Nearly all the top teams operate with at least one inverted winger, so the [right wing] position makes sense to me

Ghezzal was a left winger in the Lyon youth ranks but played on the right flank last season. With Ghezzal on the right, Lacazette in the middle and Cornet on the left, Lyon were arguably Ligue 1’s finest attacking side.

Before that, Ghezzal had often been used at the point of a midfield diamond in a 4-4-2, though he was rarely effective in that role. “Right wing is the position that suits him best,” said Genesio after instigating the positional switch last season.

"Nearly all the top teams operate with at least one inverted winger, so the position makes sense to me," Ghezzal said. "I had to learn the role as I played as a left winger throughout my entire time in the Lyon youth ranks. But I think the right wing suits my qualities better: I can cut inside on my stronger left foot, and it gives me good angles for shooting."

He has a world-class role model, too. "As people are getting to know my game, I need to mix it up: come inside, go outside, shoot for the near post, shoot for the far post," he said. "My reference point is Arjen Robben. With him, you know exactly what he’s going to do – but he manages to pull it off anyway."


Ghezzal was brilliant during the second half of last term – but it was the first time in his career that he'd produced a decent run of form, which raises the question of why it took him so long

For all the attention Ghezzal is getting, would it really be smart business for a club to shell out a small fortune on a player who turns 25 at the end of this season and has only one half-season of top-class football on his CV?

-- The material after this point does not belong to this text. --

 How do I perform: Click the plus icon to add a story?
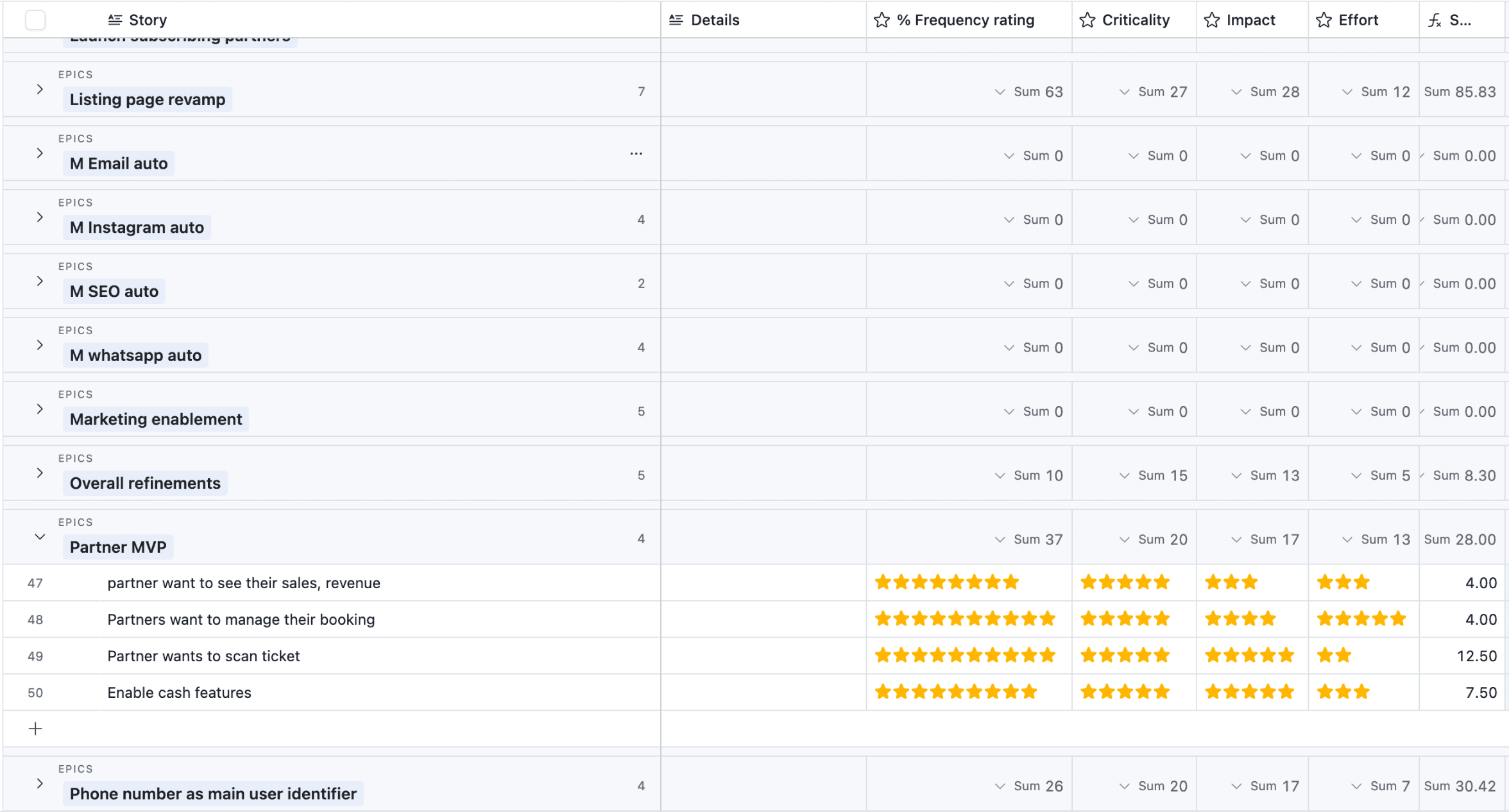[35, 729]
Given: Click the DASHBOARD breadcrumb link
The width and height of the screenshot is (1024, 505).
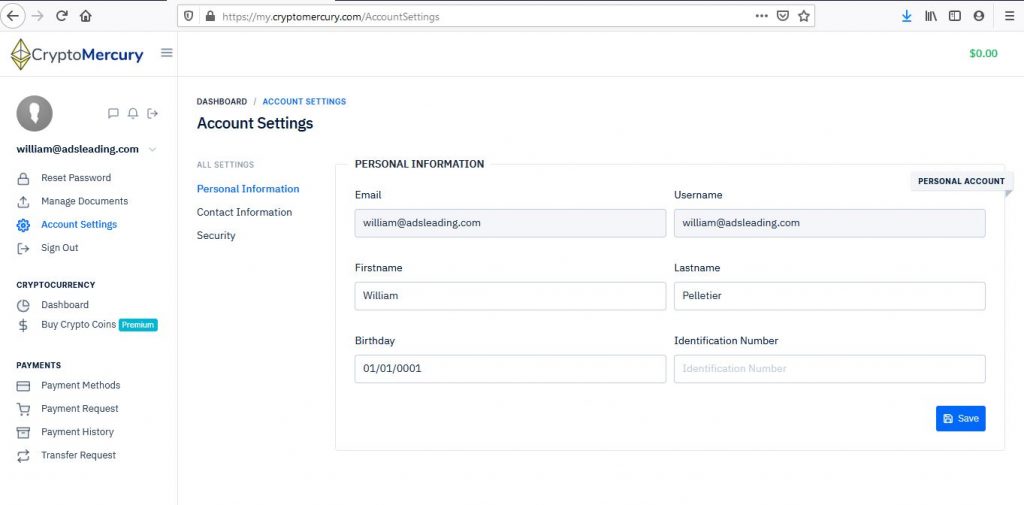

Ghezzal was brilliant during the second half of last term – but it was the first time in his career that he'd produced a decent run of form, which raises the question of why it took him so long.

The player and his advisors would argue that Hubert Fournier – the Lyon manager before current boss Genesio took the reins – never gave Ghezzal a chance to show what he could do. That may well be true, but if Ghezzal were really a top-class player, wouldn’t he have made the decision for Fournier by simply forcing his way into the side? 

Ghezzal has also failed to maintain last season’s impeccable standards: his 2016/17 performances have been fitful, with the ongoing contract negotiations and then injury problems upsetting his form. Lyon have generally under-performed – they lie 7th in the Ligue 1 table, seven points behind the top three of Nice, Monaco and PSG – but it's still a concern to potential buyers that Ghezzal has been unable to build on the promise he showed last spring.

There are also legitimate doubts over whether he's versatile enough to be an asset to a side who play in any formation other than a 4-3-3. We’ve seen how effective he can be as a right winger, but what about as a left winger or a second striker? In those positions the jury’s still out, which is something Premier League scouts and managers will surely take into account.

Did you know?

Ghezzal played for France U20s but eventually opted to represent Algeria at senior level. He made his debut for the Desert Warriors against Qatar in March 2015 and now offers cover on the flanks for Riyad Mahrez and Yacine Brahimi.

What happens next?

With his contract due to expire in June 2017, Ghezzal's future will be decided in the next two months: he'll either sign an extension at Lyon on an improved wage, or sit it out and try to secure a move to the Premier League or La Liga.

Everton and West Ham were strongly linked with the player last summer, at a time when talk of a £10m fee was bandied about. He'll surely be cheaper in January, just six months before his contract's up, or he could walk away for nothing next summer.

A host of Premier League clubs are likely to strengthen their forward lines during the winter transfer window, and Ghezzal’s name will surely be on several shopping list – as long as the price is right.